Berlin - Gut 50 Millionen Euro, sagt BBB-Vorstand Klaus Lipinsky, bräuchte sein Unternehmen jährlich, um die Bäder dauerhaft zu erhalten und attraktiver zu gestaltet. In diesem Jahr beträgt der Zuschuss 41,5 Millionen Euro, im vergangenen Jahr waren es 38,5 Millionen – plus fünf Millionen Euro aus dem Bädersanierungsprogramm. Doch das endet nun.

„Wir haben in den vergangenen Jahren 72,8 Millionen Euro in den Bädern verbaut“, so Lipinsky. Der aktuelle Sanierungsbedarf betrage 85 Millionen Euro. Schwerpunktmäßig seien neun Bäder betroffen. So müsse etwa das 25 Jahre alte Bad am Spreewaldplatz in Kreuzberg dringend saniert werden, ebenso die Schwimmhalle Thomas-Mann-Straße in Prenzlauer Berg und das Stadtbad Tiergarten. Auch die Schwimm- und Sprunghalle im Europasportpark an der Landsberger Allee sei sanierungsbedürftig, so Lipinsky.

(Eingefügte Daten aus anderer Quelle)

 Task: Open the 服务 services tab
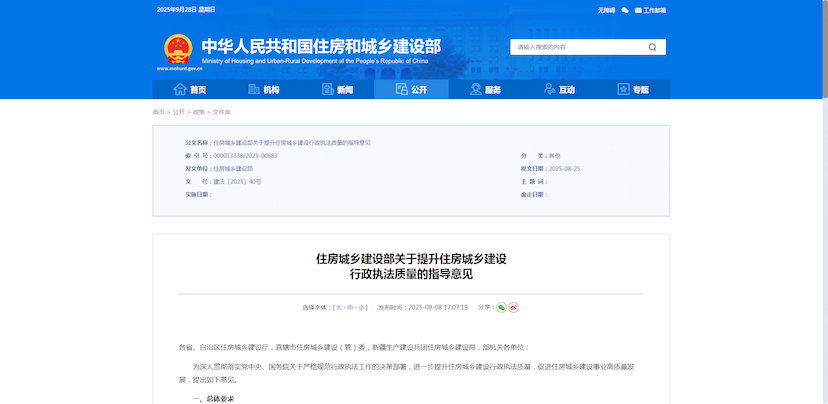coord(485,89)
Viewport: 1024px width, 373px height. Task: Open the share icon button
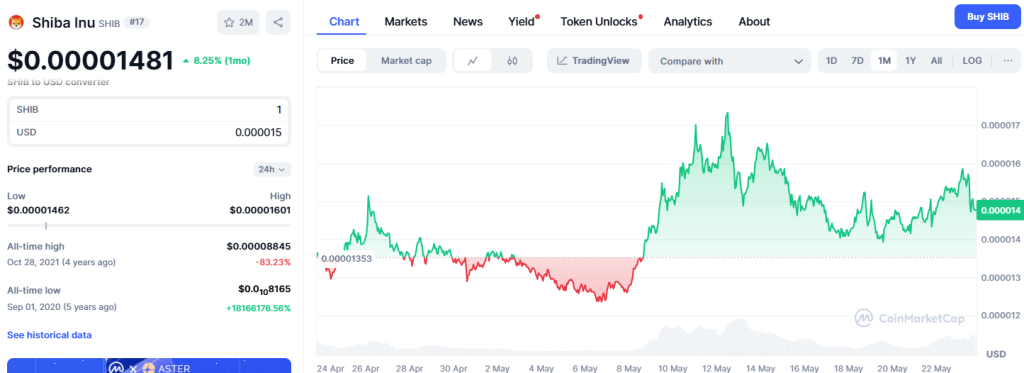(x=278, y=22)
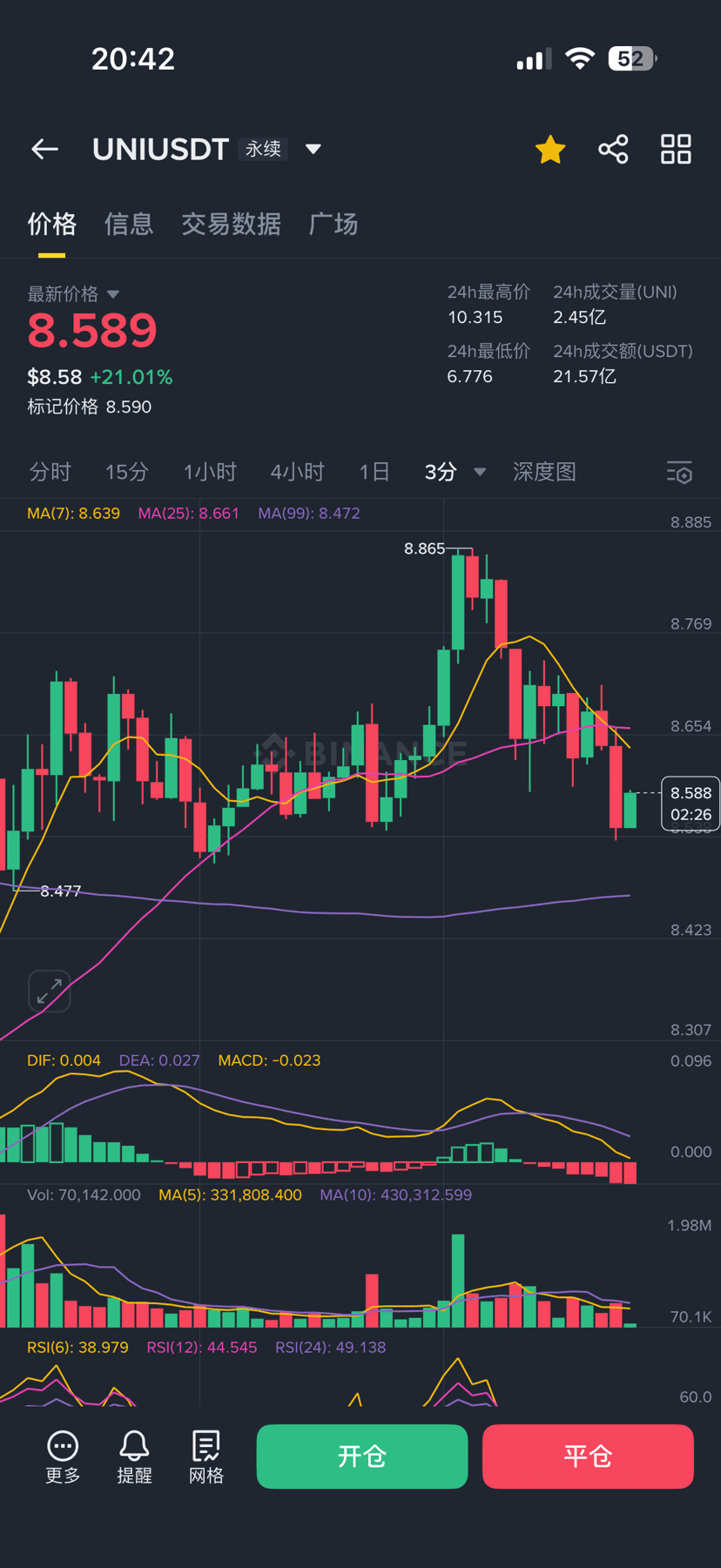Select the 1小时 timeframe
This screenshot has height=1568, width=721.
[210, 472]
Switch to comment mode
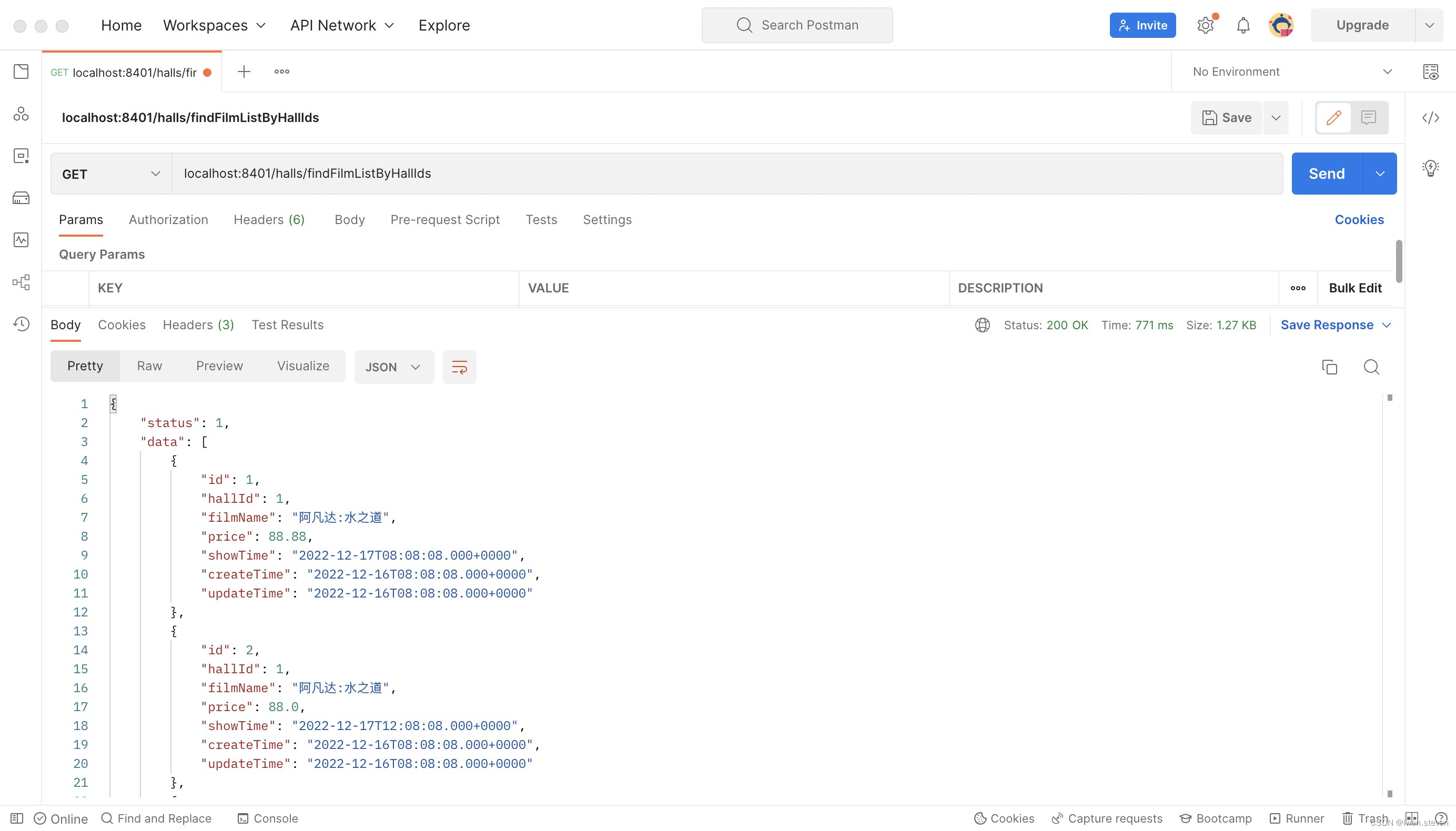1456x831 pixels. pyautogui.click(x=1368, y=118)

Um den Wert der Bäder zu erhalten, müssen einer Berechnung der kommunalen Gemeinschaftsstelle für Verwaltungsmanagement zufolge jährlich zwei Prozent des Wiederbeschaffungswertes der Bäder jährlich investiert werden – bei den BBB wären das 11,58 Millionen Euro. Für bauliche Unterhaltung stehen dem Unternehmen dieses Jahr aber nur 9,1 Millionen Euro zur Verfügung, 2013 sind es 7,6 Millionen Euro.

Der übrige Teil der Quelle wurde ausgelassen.